● **Work item**: Whenever a line in the records below holds the string "menu", copy it out.

● **Records excerpted from a collection**:
>>>>
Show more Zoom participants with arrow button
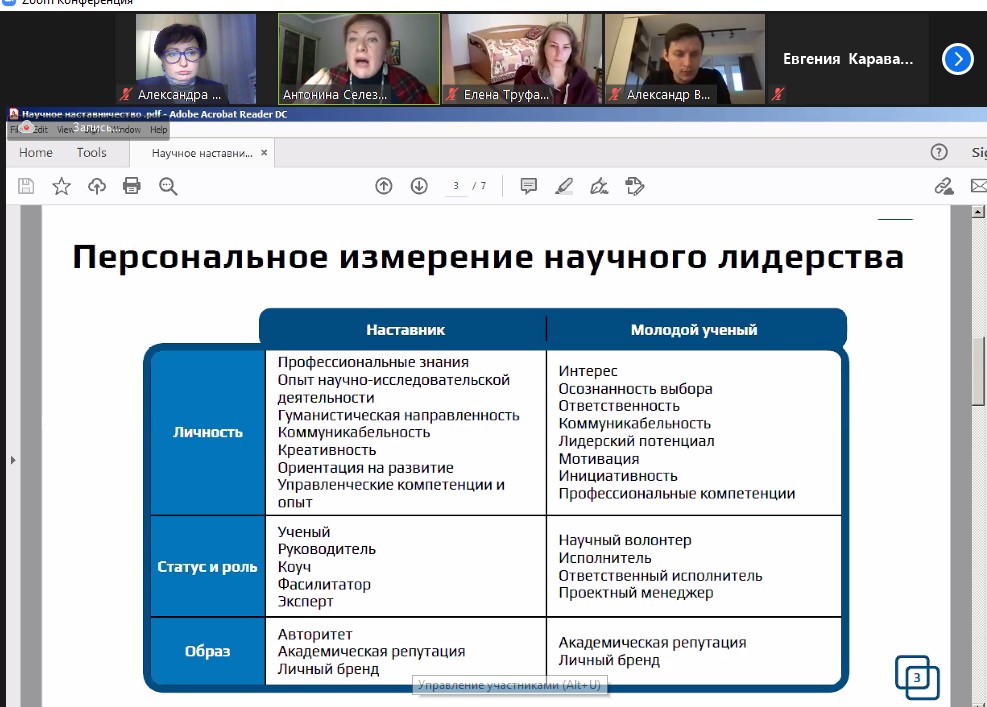[x=957, y=60]
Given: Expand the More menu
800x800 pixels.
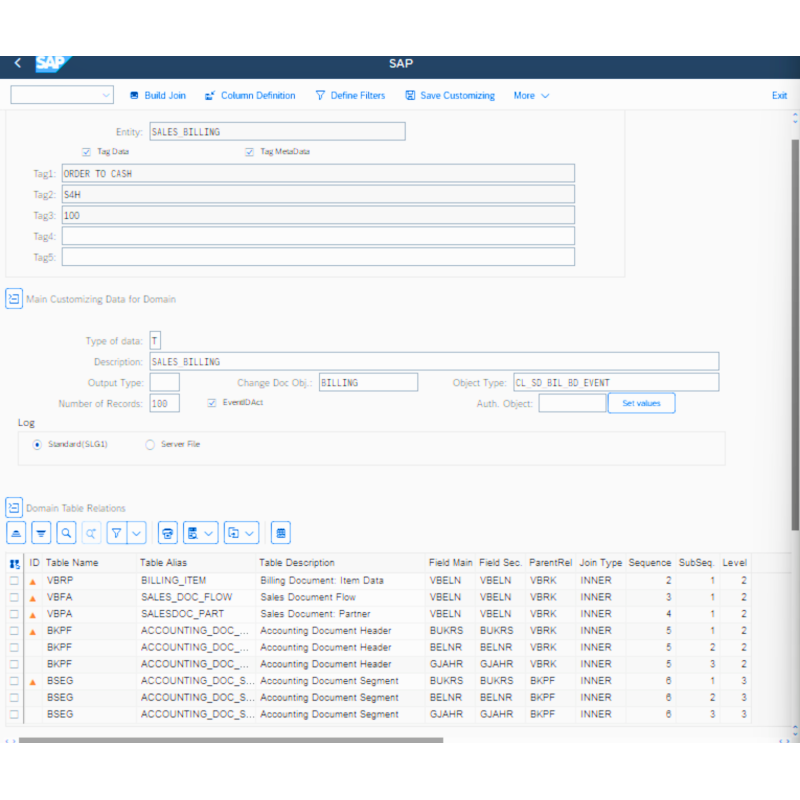Looking at the screenshot, I should coord(530,95).
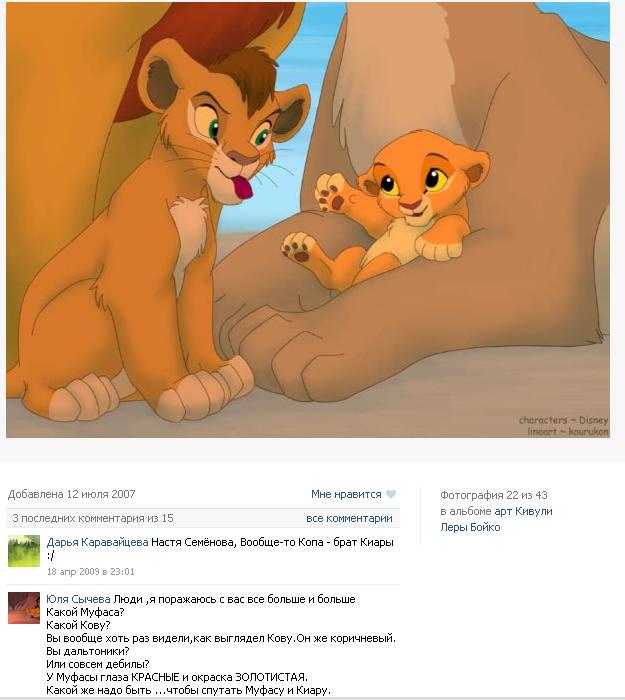Click the comment timestamp 18 апр 2009
This screenshot has height=700, width=625.
(x=91, y=571)
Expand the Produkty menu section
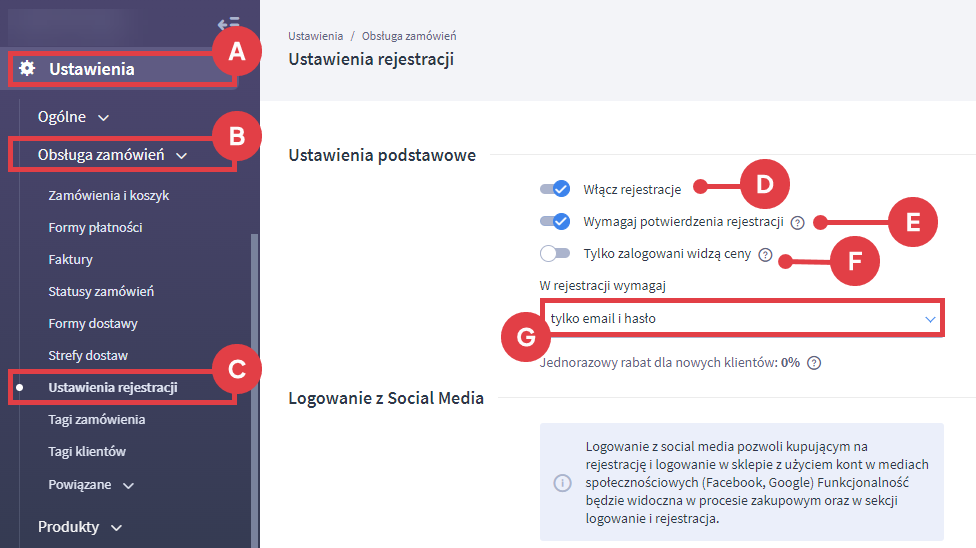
<<<<
● **Answer section**:
Given: Expand the More menu
Expand the Produkty menu section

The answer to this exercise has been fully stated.